The pool went public in April 2026 after Foundry announced the initiative on March 11, onboarding institutional miners ahead of the public launch.

The speed of that hashrate capture is the signal worth examining. Foundry didn’t inch into Zcash mining, it arrived and immediately held roughly the same share that ViaBTC had built as the incumbent leader, sitting at around 30% of network hashrate before Foundry’s entry.

Key Takeaways:

  • Hashrate Capture: Foundry’s Zcash pool seized ~29% of network hashrate within one month of launch, per company data and the new Zcashinfo.com block explorer.
  • Zcash Network Context: Zcash’s total hashrate had risen from 8.1 GSol/s to 13.8 GSol/s since early September 2025 before Foundry’s entry, with ViaBTC previously holding ~30% dominance.
  • Pool Structure: The pool uses a PPLNS payout model, distributes rewards via transparent ZEC addresses, enforces KYC/AML checks, and requires no minimum hashrate, a deliberate institutional access design.
  • Compliance Infrastructure: Foundry’s pool mirrors the SOC 1 Type 2 and SOC 2 Type 2 compliance framework of Foundry USA Pool, its dominant Bitcoin mining operation.
  • Zcashinfo.com Launch: Foundry released a dedicated Zcash block explorer alongside the pool, providing real-time hashrate distribution, pool rankings, and mining difficulty tracking.
  • What to Watch: Whether Foundry’s share continues climbing past 30% – the threshold at which centralization risk becomes a live network security debate – is the next data point that matters.

Discover: How sovereign and institutional actors are reshaping proof-of-work network economics

What Does 29% Hashrate Capture in One Month Actually Mean for Zcash Network Security?

A single pool controlling 29% of a PoW network’s hashrate is not inherently dangerous, but it concentrates block production risk in ways that demand monitoring.

At 29%, Foundry cannot unilaterally execute a 51% attack, but it is close enough to the threshold that any further organic growth changes that calculus.

The fact that ViaBTC was already sitting at ~30% before Foundry launched means the network now has two pools each holding roughly three-tenths of total hashrate. That’s a different concentration structure than existed six months ago.

Foundry CEO Mike Colyer framed the launch as an infrastructure gap play: Zcash has “matured into an institutional-grade asset, but the mining infrastructure supporting it hasn’t kept pace.”

The data supports the premise that Zcash’s hashrate growth from 8.1 GSol/s to 13.8 GSol/s since September 2025 reflects expanding miner interest that the existing pool infrastructure wasn’t built to absorb at an institutional scale.
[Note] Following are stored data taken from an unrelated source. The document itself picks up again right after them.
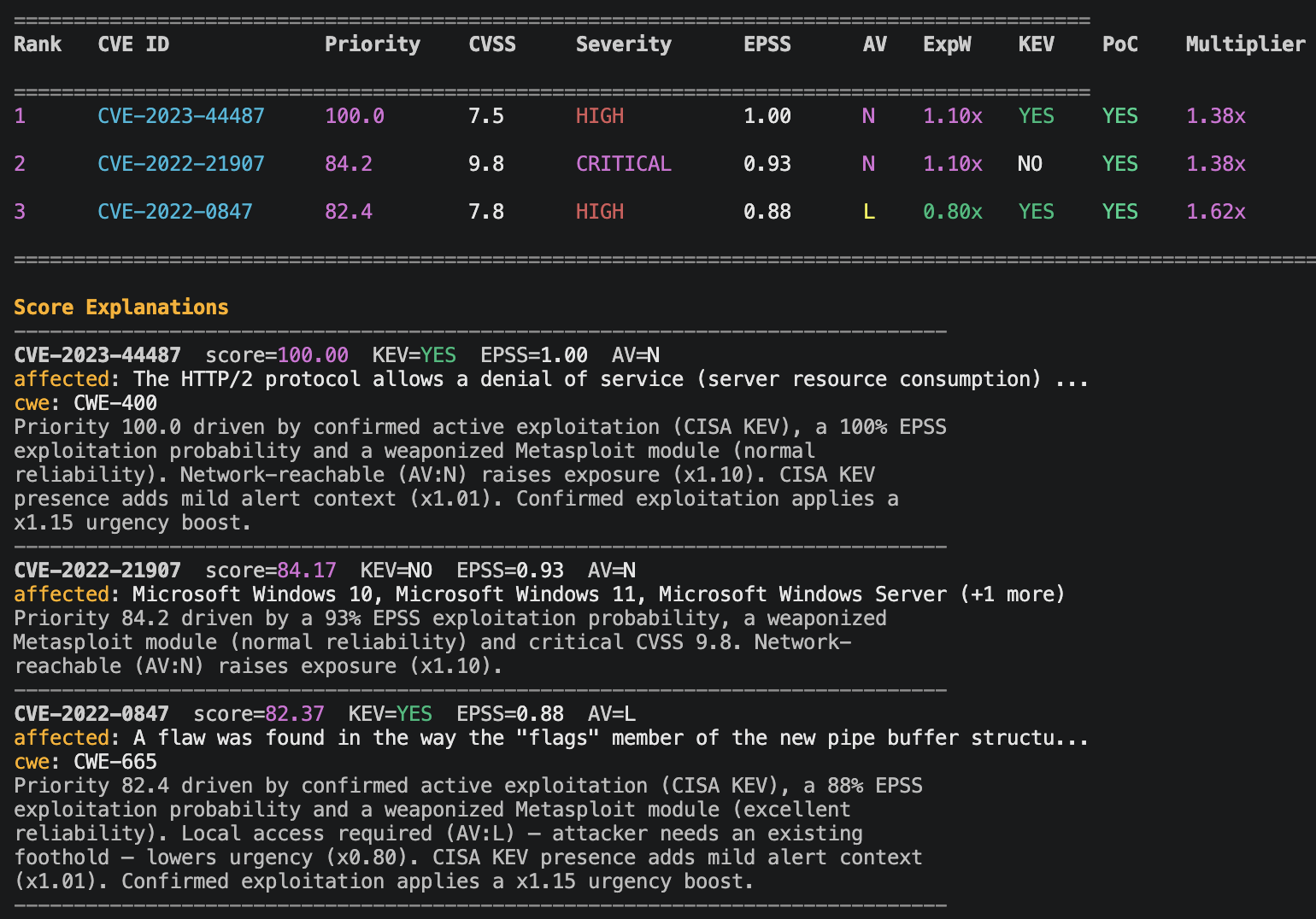This screenshot has width=1316, height=919.
Task: Click the yellow L attack vector value
Action: click(x=869, y=211)
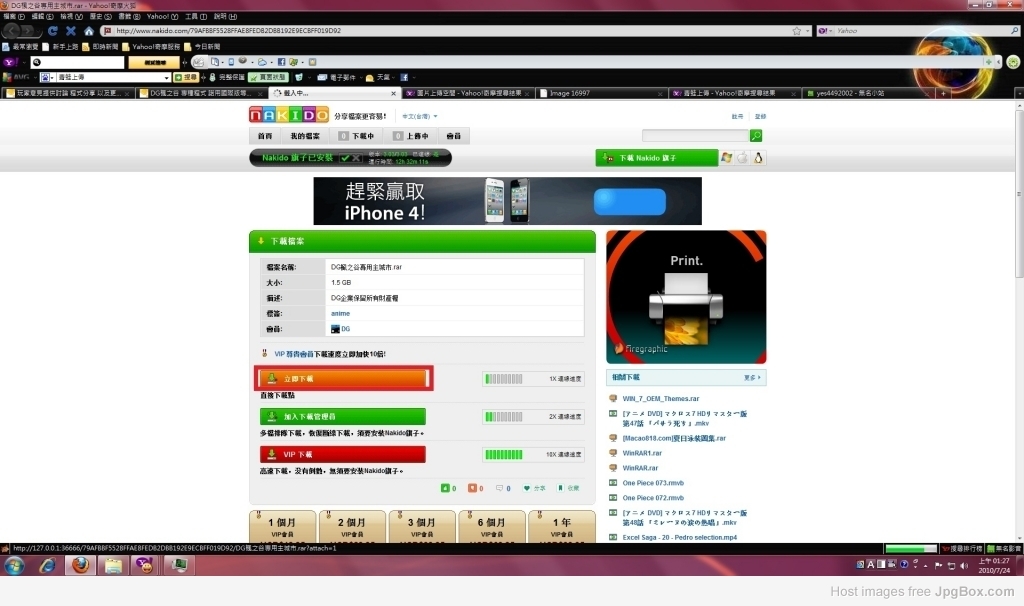Select the Linux penguin client download icon
The width and height of the screenshot is (1024, 606).
tap(758, 157)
What Foundry has built operationally is notable for its compliance architecture. The pool’s PPLNS payout model, mandatory KYC/AML checks, SOC 1 and SOC 2 audit equivalency, and 24/7 U.S.-based support aren’t features designed for hobbyist miners.

No minimum hashrate requirement means the access floor is low, but the compliance overhead signals this is targeting miners who need defensible regulatory positioning, the same institutional cohort driving volume on Foundry USA Pool in Bitcoin.

Zooko Wilcox, Zcash founder and now Chief Product Officer at Shielded Labs, directly addressed the centralization angle: “This will spread out the Zcash mining hashpower from its current concentration in a single pool, and hopefully it will bring in new Zcash miners who trust Foundry to operate a high-quality service.”

That framing treats Foundry’s entry as a decentralization event relative to ViaBTC’s prior dominance. Whether it remains that depends on where Foundry’s share stabilizes. If it climbs past 35%, the narrative flips.

Source: Foundry

The data shows rapid institutional onboarding. That implies pre-existing demand from miners who were waiting for a compliant U.S.-based option, not that Foundry manufactured the hashrate from scratch.